(Document extract)

David Leonhardt and Ford Fessenden have an intriguing piece in today’s New York Times concerning black coaches in the NBA. Their two core findings are as follows:
Over the last decade, black N.B.A. coaches have lasted an average of just 1.6 seasons, compared with 2.4 seasons for white coaches. That means the typical white coach lasts almost 50 percent longer and has most of an extra season to prove himself.
The pattern holds in almost any important category of coaches. Winning black coaches have been replaced sooner than winning white coaches on average, and experienced black coaches have served shorter tenures than experienced white coaches. The same is true among losing coaches, among rookie coaches and among coaches who played in the N.B.A. and those who did not.
For these reasons, a number of black coaches are expressing frustration with what appears to be race-influenced decisions on the part of NBA general managers and owners. For instance, Paul Silas, who was fired yesterday by the Cleveland Cavaliers, finds that, "[o]ur white counterparts are given more the benefit of the doubt. Things have changed dramatically in our society, but it still has a long way to go."
From a legal standpoint, these coaches have several options. For instance, they could file a complaint with the U.S. Equal Employment Opportunity Commission against the NBA and individual teams. Considering that NBA teams with similar records are indeed terminating black coaches sooner than white coaches, such a claim might warrant considerable attention, especially if the coaches could somehow demonstrate collusion among NBA owners and front offices. Also, as a group or individually, these coaches might consider wrongful-termination claims against NBA teams—and discharge due to race is certainly a cognizable claim that courts take very seriously.
However, there would be a number of hurdles to any such legal action.
First, there is the very practical: a coach who participates in such a claim might fear that he will never get another job in the NBA. That is, the prospect of being stigmatized as “one of those guys who sued the NBA” might be sufficiently deterring.
There are substantive challenges as well. For instance, just because black coaches are fired sooner may not—by itself—reveal anything, unless there is a corresponding control for quality of teams, as well as stability of front offices and ownership groups. Another needed metric might be where the coach was previously employed. For instance, I suspect NBA coaches (black or white) who just rose from college coaching positions are fired sooner than are other coaches, but only because college coaches tend to take over inferior NBA teams.

(Given exercise 1)
Name every person mentioned by name in the commentary on black NBA coaches.

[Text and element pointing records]
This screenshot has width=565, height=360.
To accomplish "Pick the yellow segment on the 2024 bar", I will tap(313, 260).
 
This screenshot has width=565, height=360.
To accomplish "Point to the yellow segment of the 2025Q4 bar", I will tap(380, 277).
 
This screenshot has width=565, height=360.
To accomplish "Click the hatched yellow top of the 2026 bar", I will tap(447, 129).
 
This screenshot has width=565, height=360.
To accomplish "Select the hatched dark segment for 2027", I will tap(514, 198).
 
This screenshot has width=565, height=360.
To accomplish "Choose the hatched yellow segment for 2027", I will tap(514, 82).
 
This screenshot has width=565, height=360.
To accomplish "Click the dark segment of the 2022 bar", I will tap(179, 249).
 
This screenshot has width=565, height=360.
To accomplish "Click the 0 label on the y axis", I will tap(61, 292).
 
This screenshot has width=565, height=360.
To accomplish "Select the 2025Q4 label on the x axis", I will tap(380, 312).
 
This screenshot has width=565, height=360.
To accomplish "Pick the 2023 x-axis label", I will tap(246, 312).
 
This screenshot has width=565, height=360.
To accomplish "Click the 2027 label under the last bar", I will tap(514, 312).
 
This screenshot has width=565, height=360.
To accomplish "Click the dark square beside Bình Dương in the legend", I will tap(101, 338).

(Given exercise 2)
Format everything in the entries from their first line down to the line containing "will tap(447, 129)." as a JSON list of strings, with one string per line and blank lines omitted.

(Exercise response 1)
David Leonhardt, Ford Fessenden, Paul Silas

(Exercise response 2)
[
  "This screenshot has width=565, height=360.",
  "To accomplish \"Pick the yellow segment on the 2024 bar\", I will tap(313, 260).",
  "This screenshot has width=565, height=360.",
  "To accomplish \"Point to the yellow segment of the 2025Q4 bar\", I will tap(380, 277).",
  "This screenshot has width=565, height=360.",
  "To accomplish \"Click the hatched yellow top of the 2026 bar\", I will tap(447, 129)."
]